# Task to complete
Print all entries precisely as they are written.

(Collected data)
<<<<

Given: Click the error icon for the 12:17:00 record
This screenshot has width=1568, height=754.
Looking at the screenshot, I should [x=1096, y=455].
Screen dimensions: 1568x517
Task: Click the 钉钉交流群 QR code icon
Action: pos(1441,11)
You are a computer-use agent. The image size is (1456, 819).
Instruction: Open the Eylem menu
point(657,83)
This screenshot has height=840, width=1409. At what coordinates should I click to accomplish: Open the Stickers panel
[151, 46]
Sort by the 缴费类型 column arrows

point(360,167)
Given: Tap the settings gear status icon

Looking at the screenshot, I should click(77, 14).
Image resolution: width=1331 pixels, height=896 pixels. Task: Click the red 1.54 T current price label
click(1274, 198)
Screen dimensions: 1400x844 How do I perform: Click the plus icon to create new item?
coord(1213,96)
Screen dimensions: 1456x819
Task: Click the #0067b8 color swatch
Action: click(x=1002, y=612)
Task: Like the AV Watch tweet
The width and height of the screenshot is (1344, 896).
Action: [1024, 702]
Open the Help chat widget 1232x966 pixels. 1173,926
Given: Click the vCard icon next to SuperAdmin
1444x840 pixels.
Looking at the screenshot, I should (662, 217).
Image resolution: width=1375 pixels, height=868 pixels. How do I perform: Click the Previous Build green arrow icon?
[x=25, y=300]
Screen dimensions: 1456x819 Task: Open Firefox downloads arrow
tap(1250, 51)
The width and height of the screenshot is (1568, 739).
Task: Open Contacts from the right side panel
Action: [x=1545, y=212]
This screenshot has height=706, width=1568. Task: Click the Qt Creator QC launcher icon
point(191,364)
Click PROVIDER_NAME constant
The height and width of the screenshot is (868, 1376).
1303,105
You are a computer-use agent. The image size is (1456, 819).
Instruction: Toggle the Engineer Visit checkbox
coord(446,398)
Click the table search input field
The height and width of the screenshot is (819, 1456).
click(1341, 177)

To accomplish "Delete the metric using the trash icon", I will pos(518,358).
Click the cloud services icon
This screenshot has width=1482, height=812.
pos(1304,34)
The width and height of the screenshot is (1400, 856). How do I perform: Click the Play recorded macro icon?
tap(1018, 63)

>>>>

# Result
Given: Click the error icon for the 12:17:00 record
This screenshot has width=1568, height=754.
Looking at the screenshot, I should [x=1096, y=455].
Screen dimensions: 1568x517
Task: Click the 钉钉交流群 QR code icon
Action: pos(1441,11)
You are a computer-use agent. The image size is (1456, 819).
Instruction: Open the Eylem menu
point(657,83)
This screenshot has height=840, width=1409. At what coordinates should I click to accomplish: Open the Stickers panel
[151, 46]
Sort by the 缴费类型 column arrows

point(360,167)
Given: Tap the settings gear status icon

Looking at the screenshot, I should click(77, 14).
Image resolution: width=1331 pixels, height=896 pixels. Task: Click the red 1.54 T current price label
click(1274, 198)
Screen dimensions: 1400x844 How do I perform: Click the plus icon to create new item?
coord(1213,96)
Screen dimensions: 1456x819
Task: Click the #0067b8 color swatch
Action: click(x=1002, y=612)
Task: Like the AV Watch tweet
The width and height of the screenshot is (1344, 896).
Action: [1024, 702]
Open the Help chat widget 1232x966 pixels. 1173,926
Given: Click the vCard icon next to SuperAdmin
1444x840 pixels.
Looking at the screenshot, I should (662, 217).
Image resolution: width=1375 pixels, height=868 pixels. How do I perform: Click the Previous Build green arrow icon?
[x=25, y=300]
Screen dimensions: 1456x819 Task: Open Firefox downloads arrow
tap(1250, 51)
The width and height of the screenshot is (1568, 739).
Task: Open Contacts from the right side panel
Action: [x=1545, y=212]
This screenshot has height=706, width=1568. Task: Click the Qt Creator QC launcher icon
point(191,364)
Click PROVIDER_NAME constant
The height and width of the screenshot is (868, 1376).
1303,105
You are a computer-use agent. The image size is (1456, 819).
Instruction: Toggle the Engineer Visit checkbox
coord(446,398)
Click the table search input field
The height and width of the screenshot is (819, 1456).
click(1341, 177)

To accomplish "Delete the metric using the trash icon", I will pos(518,358).
Click the cloud services icon
This screenshot has width=1482, height=812.
pos(1304,34)
The width and height of the screenshot is (1400, 856). How do I perform: Click the Play recorded macro icon?
tap(1018, 63)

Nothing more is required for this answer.